Albany stations seeking lost sales revenues

NEW YORK — The furor over the cooked Nielsen diary in Albany, N.Y., won’t die down.

In an effort to address the concerns of the Albany stations that lost roughly $400,000 in sales revenue because of the rigged diary, Ron Meyer, a vice president of marketing for Nielsen Media Research, traveled upstate on Monday to meet with each Albany station.

But the stations want more than an explanation about how the improper diary was initially included in the November books and what safeguards will be put into place so it doesn’t happen again. The Albany stations want money — either from Nielsen or the station that cooked the books, WXXA.

The fracas started when personnel from WRGB-TV, a CBS affiliate owned by Freedom Communications, discovered a suspicious diary during the station’s regular examination of the data.
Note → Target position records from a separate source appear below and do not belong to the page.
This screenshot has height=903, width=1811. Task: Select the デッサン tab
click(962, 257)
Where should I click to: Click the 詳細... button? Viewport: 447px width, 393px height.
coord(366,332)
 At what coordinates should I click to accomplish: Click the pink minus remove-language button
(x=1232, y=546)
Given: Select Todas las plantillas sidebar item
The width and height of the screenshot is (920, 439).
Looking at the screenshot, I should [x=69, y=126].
A diary from a household of a WXXA employee claimed that nine adults watched WXXA almost around the clock.

Because station employees are not allowed to participate in the Nielsen diary sample, the ratings company had to reissue the November Albany book.

Albany NBC affiliate WNYT-TV, owned by Hubbard Broadcasting, and WRGB calculate that because of the cooked diary, WXXA received in the neighborhood of $400,000 that should have gone to other stations in the market. WNYT general manager Steve Baboulis said that his station lost more than $100,000, and he believes both of the other stations lost more than six figures as well.
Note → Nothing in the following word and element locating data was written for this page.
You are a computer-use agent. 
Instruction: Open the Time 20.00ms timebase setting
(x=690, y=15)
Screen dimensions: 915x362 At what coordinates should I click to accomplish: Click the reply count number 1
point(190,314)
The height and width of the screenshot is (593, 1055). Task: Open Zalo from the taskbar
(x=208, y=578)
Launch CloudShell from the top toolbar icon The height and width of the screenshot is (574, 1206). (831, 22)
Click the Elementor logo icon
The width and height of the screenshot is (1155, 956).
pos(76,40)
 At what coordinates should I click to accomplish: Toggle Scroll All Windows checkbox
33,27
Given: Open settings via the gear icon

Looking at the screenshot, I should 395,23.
“In a market this size, that makes an impact,” said Baboulis.

Freedom Communications executives hold Nielsen, not WXXA, responsible for the snafu, and they’ve asked Nielsen to pay the station for the lost revenue. WNYT’s Baboulis hasn’t yet decided whether Nielsen or WXXA is responsible for paying his station.

“Nielsen said they have abided by their contract with us, and WXXA is responsible,” said Baboulis. “We think that Nielsen and WXXA are in the difficult situation here.”
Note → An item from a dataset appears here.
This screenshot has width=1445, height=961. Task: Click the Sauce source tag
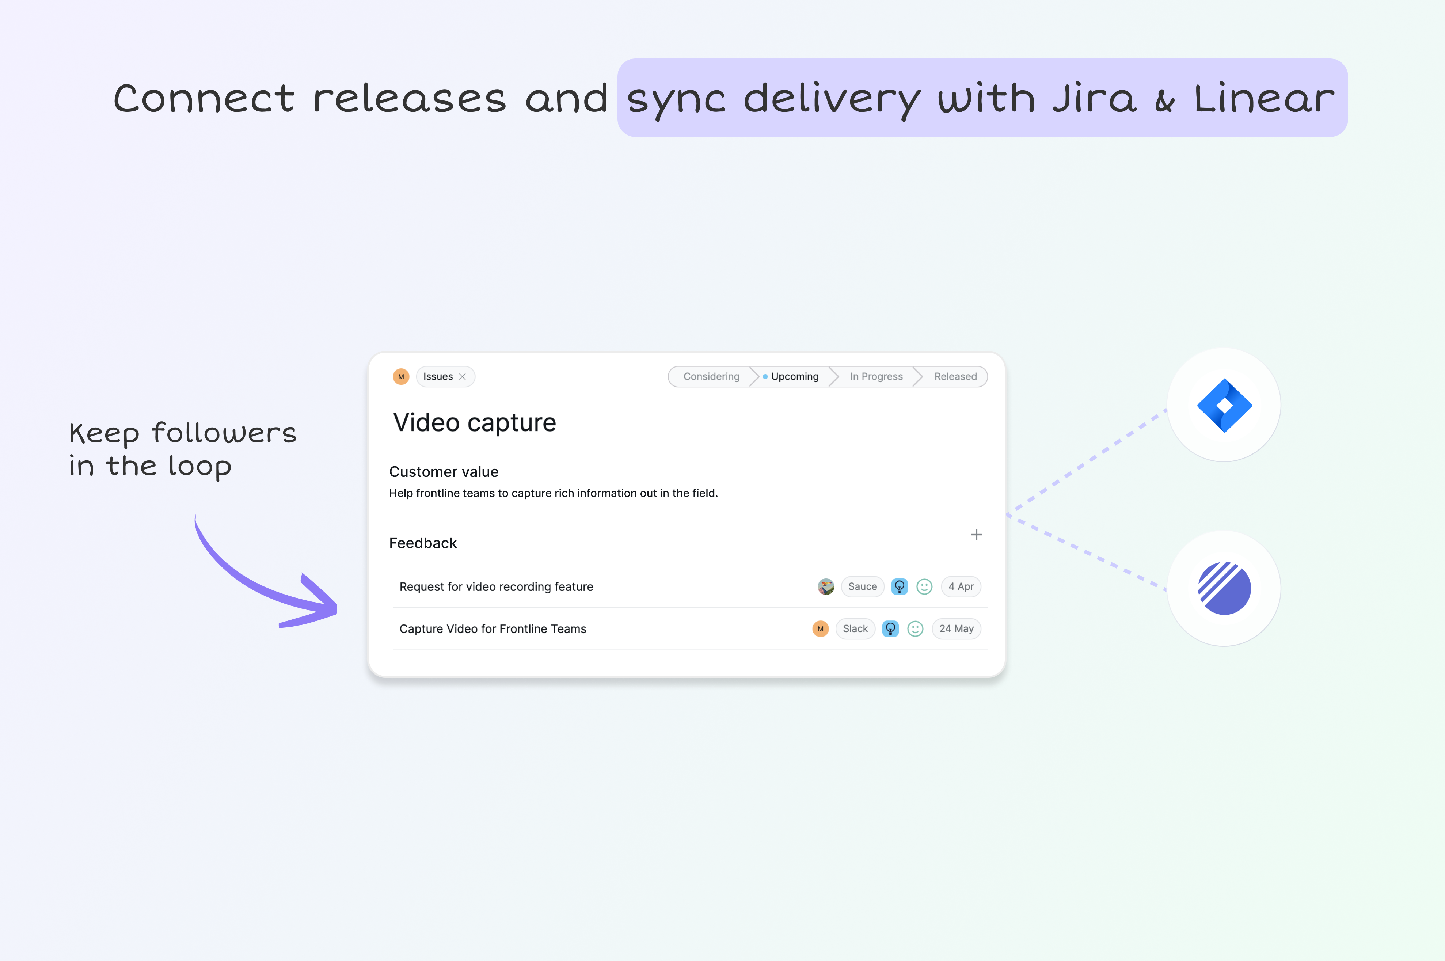(862, 587)
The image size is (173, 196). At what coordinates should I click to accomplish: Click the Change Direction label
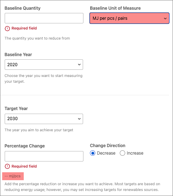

While he doesn’t relish the prospect of getting into a lawsuit with Nielsen, Freedom Communications president Alan Bell said he expects Nielsen to make up for the lost revenue, and he emphasized that he will not let the matter drop.

“We think this is a serious issue. We’d like to see a great concern on the part of Nielsen and a willingness to make good,” said Bell.

Nielsen spokesman Jack Loftus said that now that Meyer met with all the stations in Albany, Nielsen will get back to them with a proposal.